Your letter should set out the following:
- The outstanding arrears.
- A date by which you expect payment.
- A reminder of the agreed monthly payment date and an expression of your expectation that rent be paid on time.
- A reminder that unpaid arrears could result in court action and an application to take possession of the property back, which will result in their eviction.
If you still have not received any rent after 14 days, send another letter, informing your tenant that you plan to take the matter further and seek possession of your property.
- Contact the guarantor
If your tenant has a guarantor, now is the time to contact them. Send the guarantor a letter and inform them of the situation. Make it clear that you have been trying to contact the tenant, but that rent is still not forthcoming.

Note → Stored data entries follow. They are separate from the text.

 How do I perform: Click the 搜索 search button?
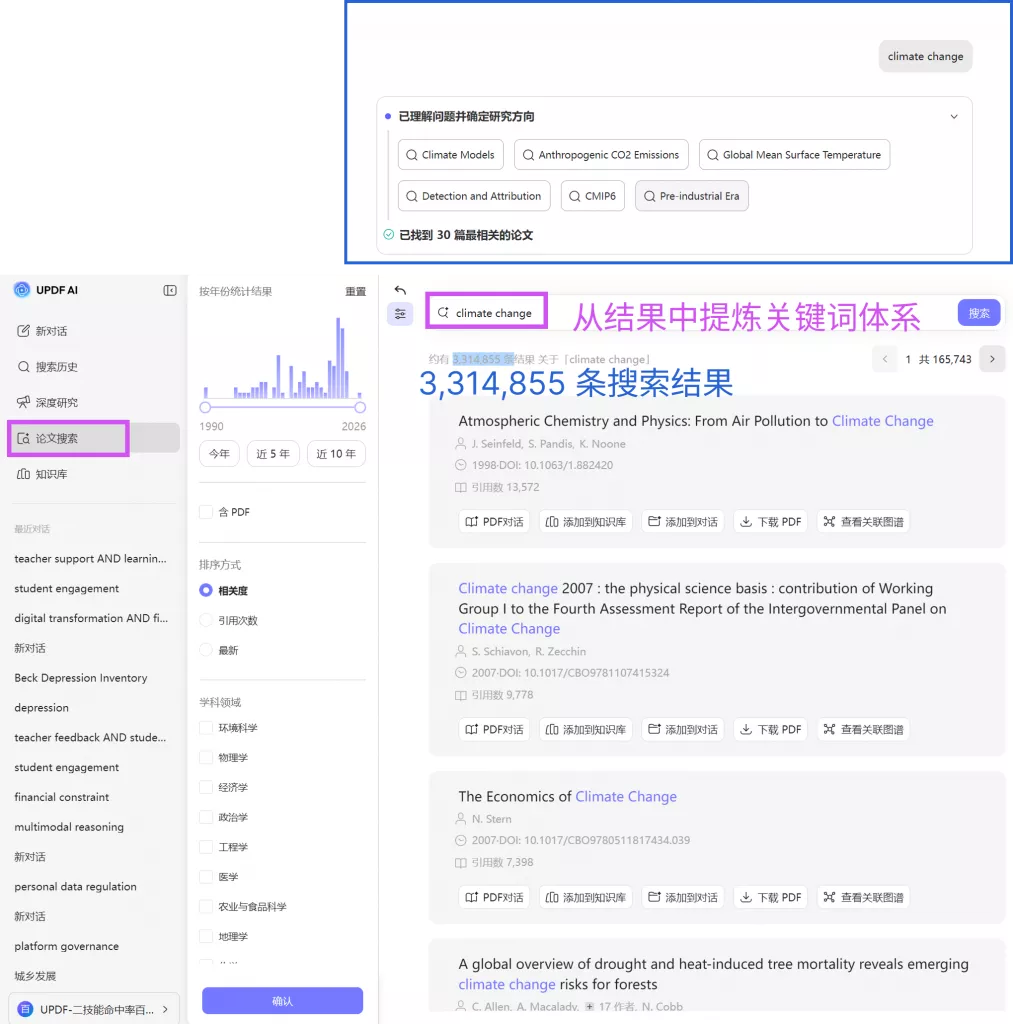coord(978,312)
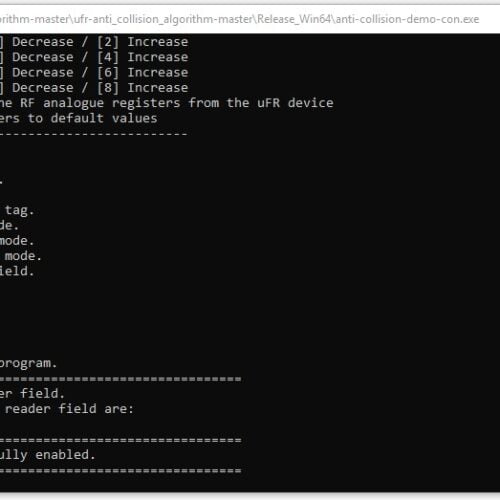
Task: Click the "[2] Increase" option text
Action: [x=143, y=42]
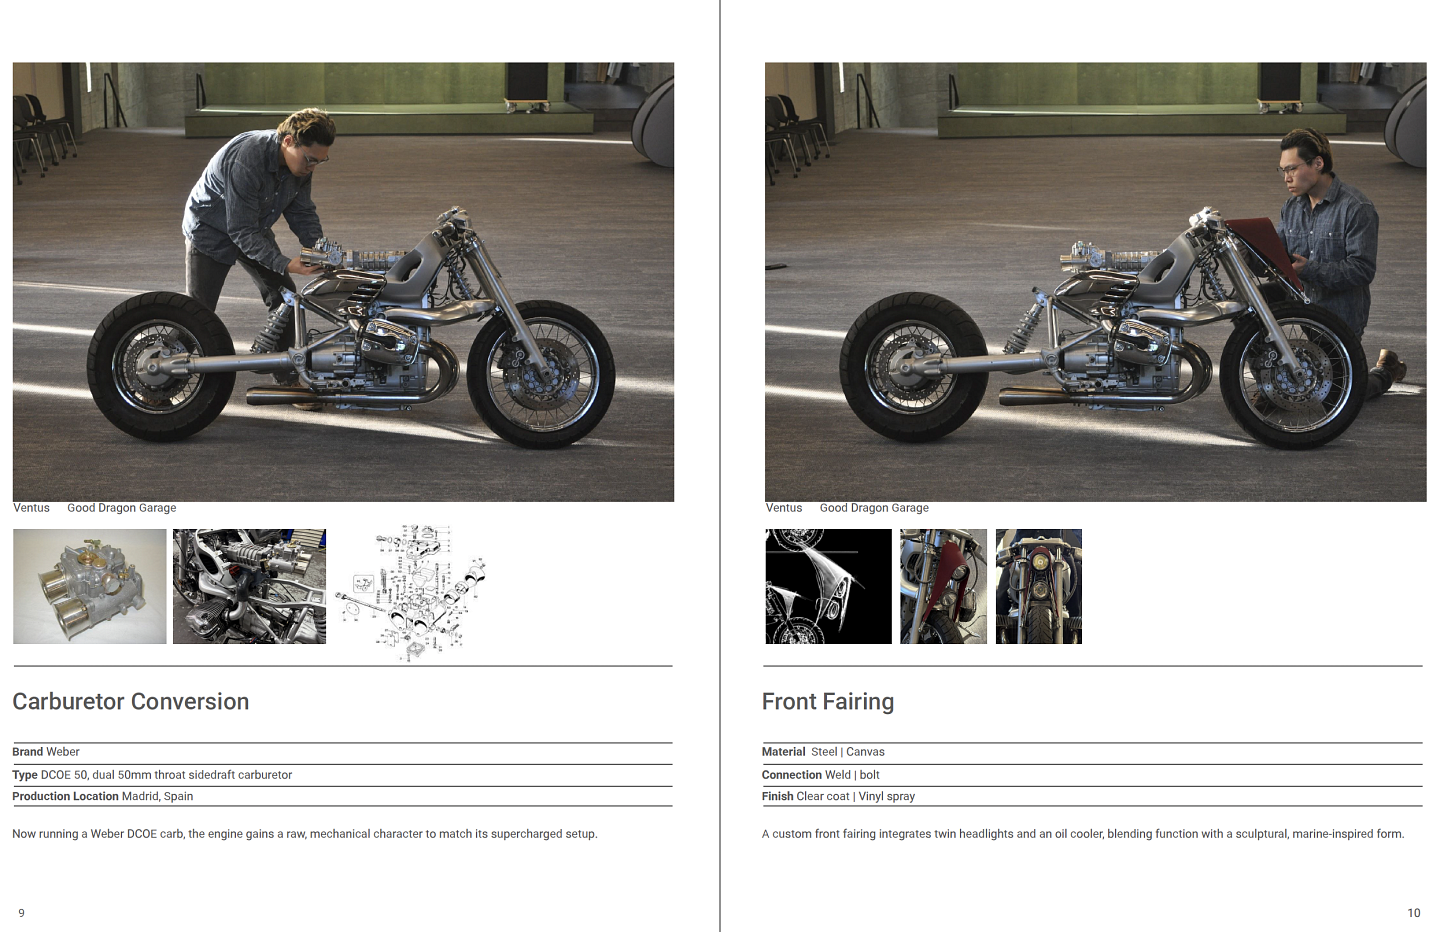The image size is (1440, 932).
Task: Click the large photo of man holding red fairing
Action: [x=1095, y=282]
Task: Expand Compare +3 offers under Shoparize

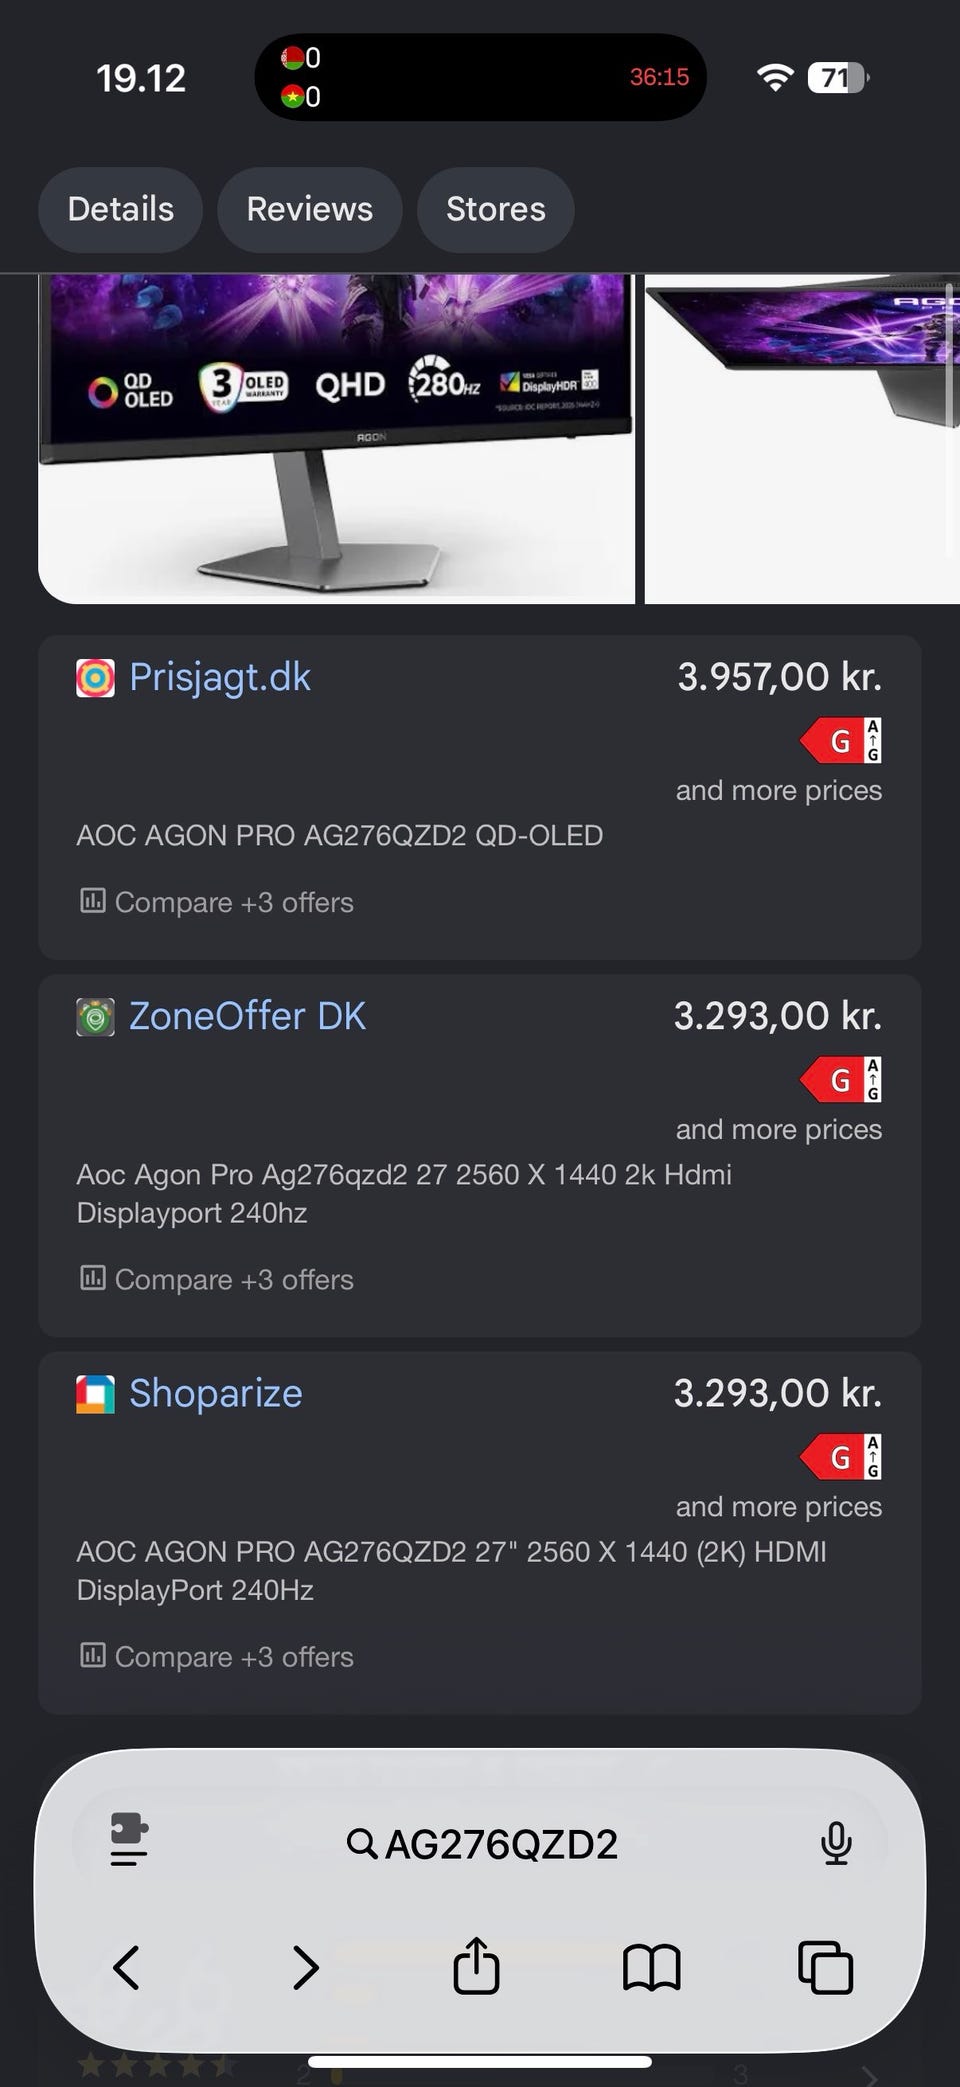Action: (216, 1656)
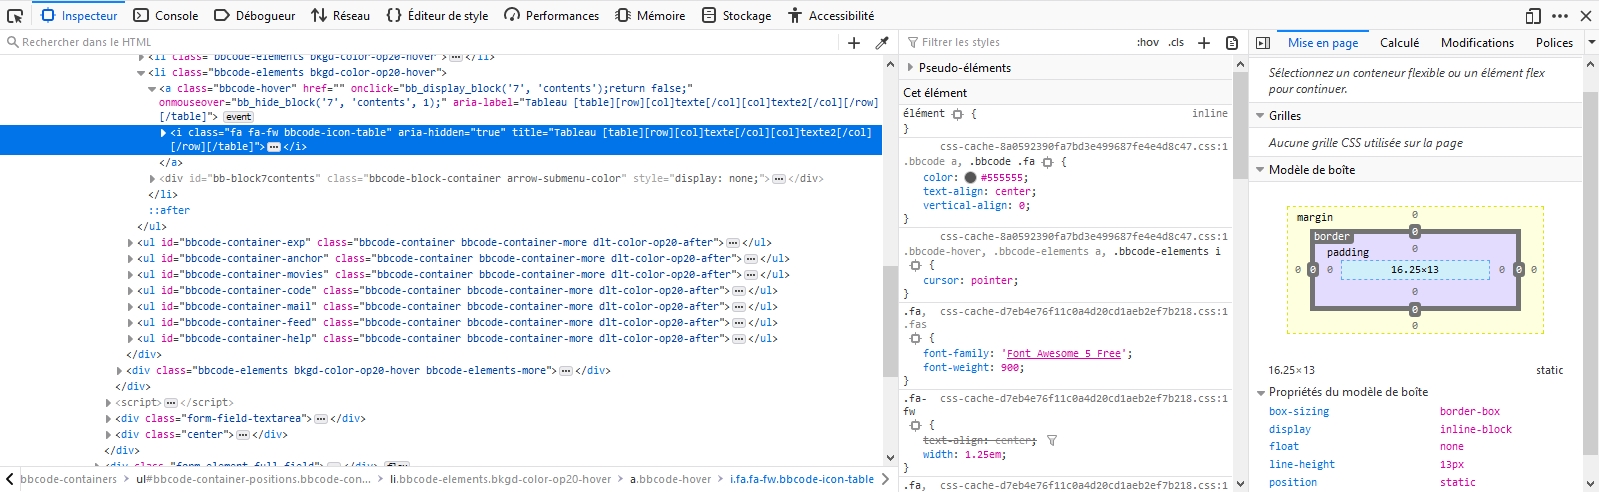Expand the bbcode-container-anchor ul node
The image size is (1599, 492).
[x=132, y=259]

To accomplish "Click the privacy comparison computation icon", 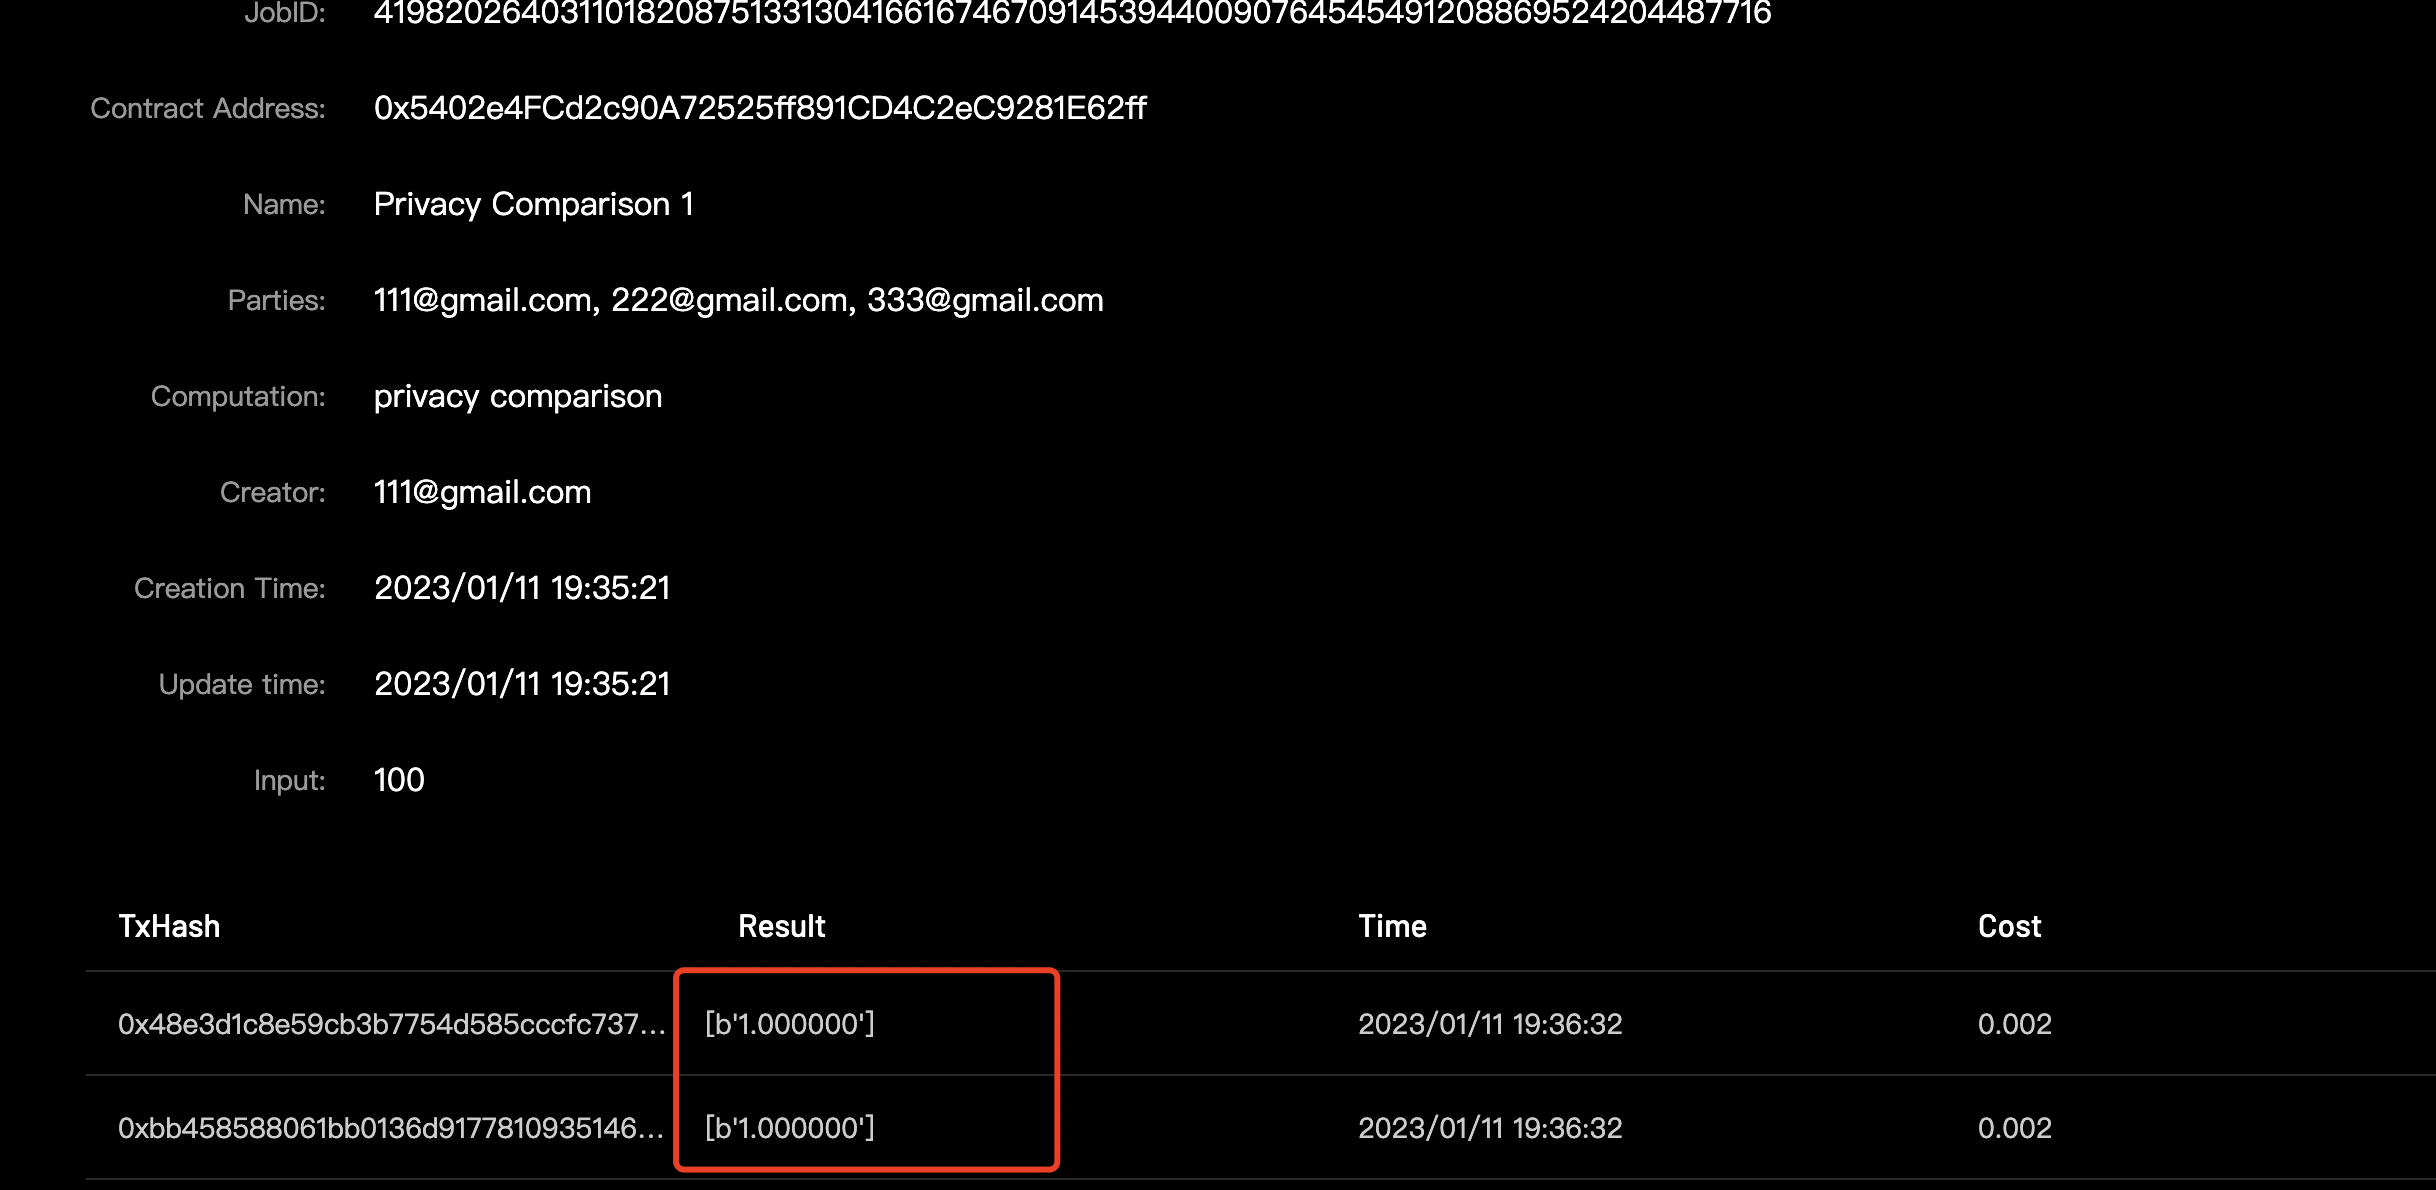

Rent arrears are commonly paid at this stage, since guarantors are well aware of the fact that they are liable for any arrears not paid by the tenant they’ve volunteered to sign an agreement for. They’ll most likely put pressure on your tenant to pay.
- Serve a Section 8 notice
If your tenant has still not paid you after 21 days, it is time to move towards claiming back your property. This can take some time, and therefore should be done swiftly.
Send a letter to the tenant informing them of your decision to reclaim your property and tell them exactly what this means. If you previously sent a letter to a guarantor, send a letter to this person, too.
Once you are owed eight weeks worth of rent arrears, you have the right under the Housing Act 1988 to take action and reclaim possession of your property, which will lead to the eviction of your tenants.
- Serve a section 8 notice
This is an official document and must be served correctly, so pay special attention to these instructions.
- fill in a ‘Notice seeking possession of a property let on an assured tenancy or an assured agricultural occupancy’
- specify which parts of the tenancy agreement they have broken
- give the tenants between 2 weeks’ and 2 months’ notice to move out (this depends on which part of the tenancy agreement they have broken).
Apply to the court for a possession order if your tenants do not leave by the specified date.
- Go to court
If your tenant does not respond and has not vacated the property by your specified date, you are entitled to take legal action to evict them and reclaim your property. You can also ask the court to make a judgement on the rent arrears they owe you, as well as any costs you have incurred through the process.
The judge will dismiss your case if you have not followed the correct process, so it is really important that you follow these steps carefully. If you make a mistake, you might find yourself with no choice but to start again from step one.